**Exercise description**
Copy out every line of the records below word for word, leaving out the pictures.

**Recorded information**
######

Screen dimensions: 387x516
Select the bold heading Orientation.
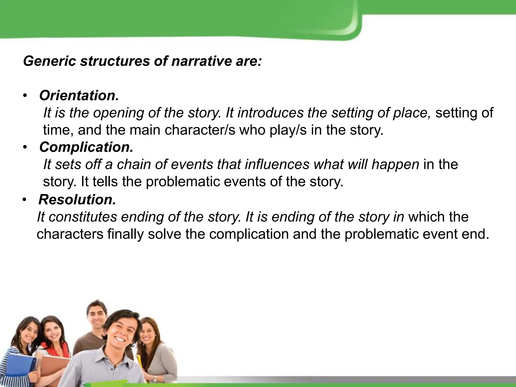(79, 96)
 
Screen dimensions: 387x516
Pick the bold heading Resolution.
(77, 200)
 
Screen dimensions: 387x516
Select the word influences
(277, 165)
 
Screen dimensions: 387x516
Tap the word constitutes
(82, 217)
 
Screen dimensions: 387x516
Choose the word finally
(125, 234)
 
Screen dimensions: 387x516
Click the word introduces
(270, 113)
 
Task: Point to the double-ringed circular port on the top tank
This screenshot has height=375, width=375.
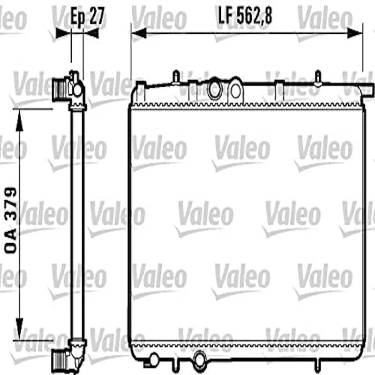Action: click(x=215, y=90)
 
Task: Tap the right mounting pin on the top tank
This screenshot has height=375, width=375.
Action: click(x=317, y=76)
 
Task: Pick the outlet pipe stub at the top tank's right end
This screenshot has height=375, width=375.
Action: click(x=368, y=88)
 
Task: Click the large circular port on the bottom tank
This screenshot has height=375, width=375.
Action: click(x=200, y=360)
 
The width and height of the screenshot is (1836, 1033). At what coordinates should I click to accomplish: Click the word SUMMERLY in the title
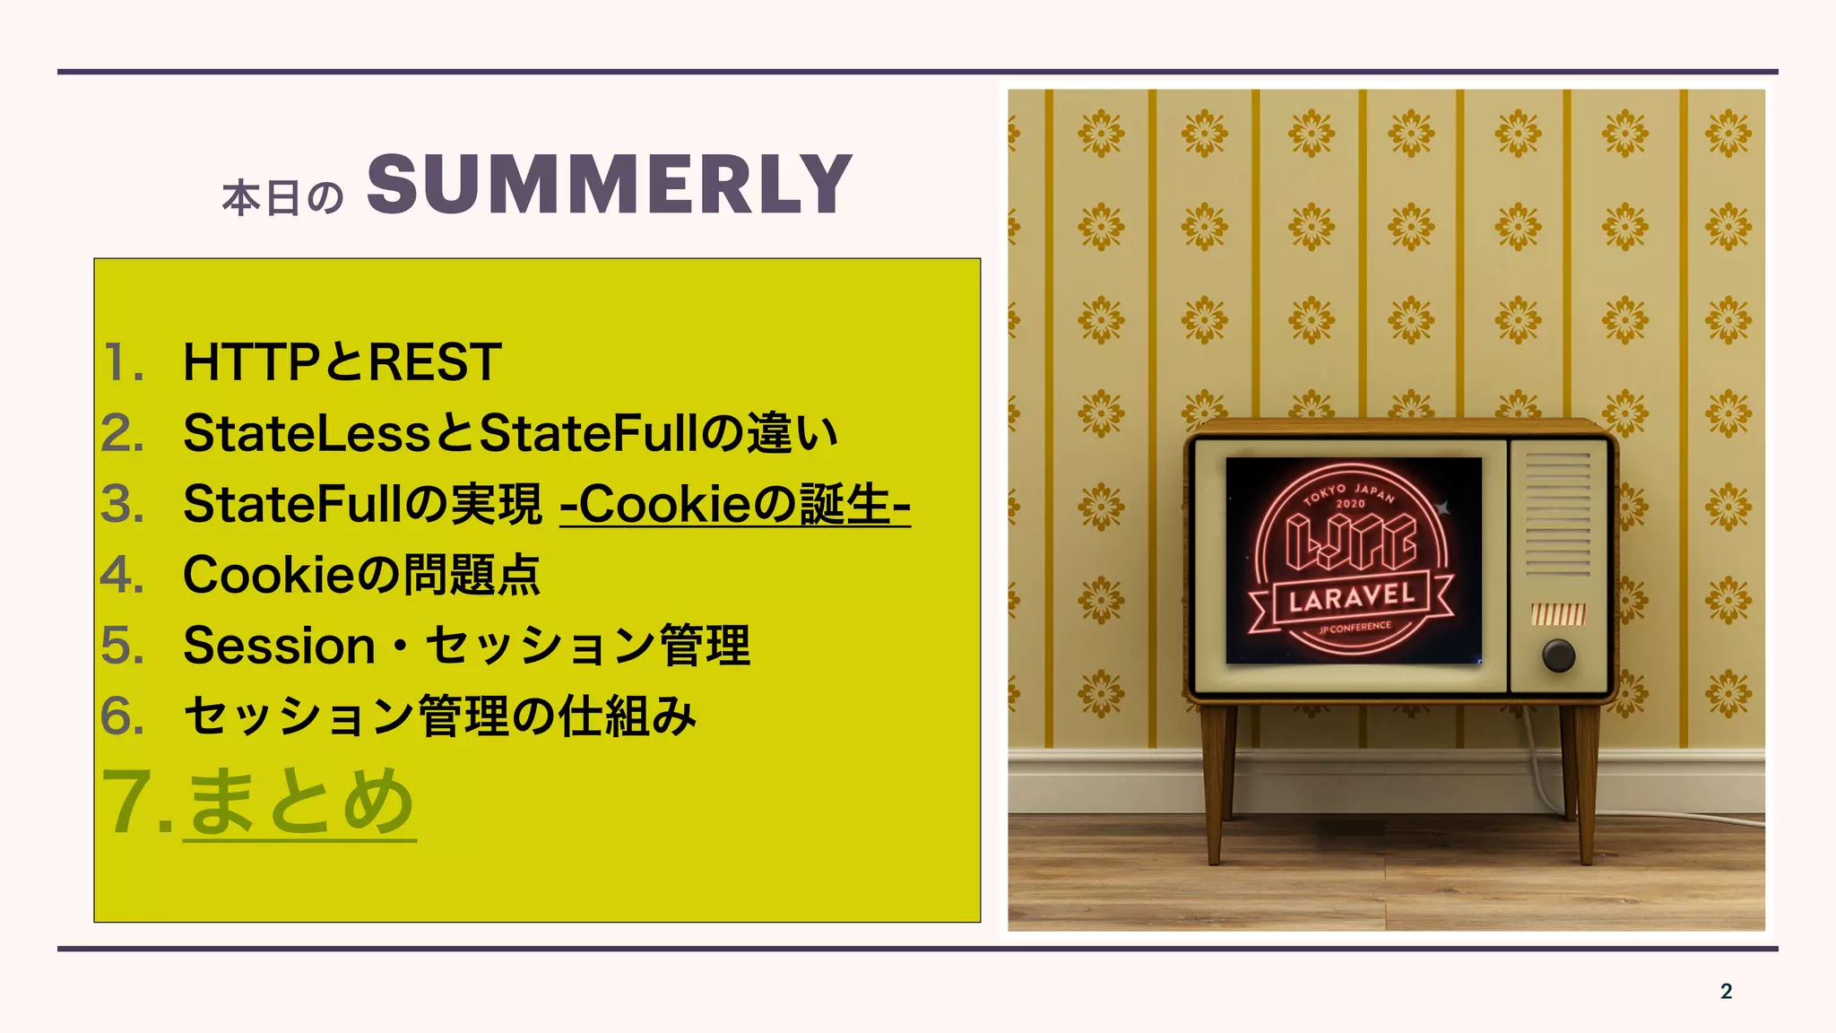(610, 185)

######

**Answer to this exercise**
Screen dimensions: 387x516
Select the bold heading Orientation.
(79, 96)
 
Screen dimensions: 387x516
Pick the bold heading Resolution.
(77, 200)
 
Screen dimensions: 387x516
Select the word influences
(277, 165)
 
Screen dimensions: 387x516
Tap the word constitutes
(82, 217)
 
Screen dimensions: 387x516
Choose the word finally
(125, 234)
 
Screen dimensions: 387x516
Click the word introduces
(270, 113)
 
Task: Point to the double-ringed circular port on the top tank
This screenshot has height=375, width=375.
Action: click(x=215, y=90)
 
Task: Tap the right mounting pin on the top tank
This screenshot has height=375, width=375.
Action: click(x=317, y=76)
 
Task: Pick the outlet pipe stub at the top tank's right end
This screenshot has height=375, width=375.
Action: click(x=368, y=88)
 
Task: Click the large circular port on the bottom tank
This screenshot has height=375, width=375.
Action: click(x=200, y=360)
 
The width and height of the screenshot is (1836, 1033). At what coordinates should I click to accomplish: Click the word SUMMERLY in the title
(610, 185)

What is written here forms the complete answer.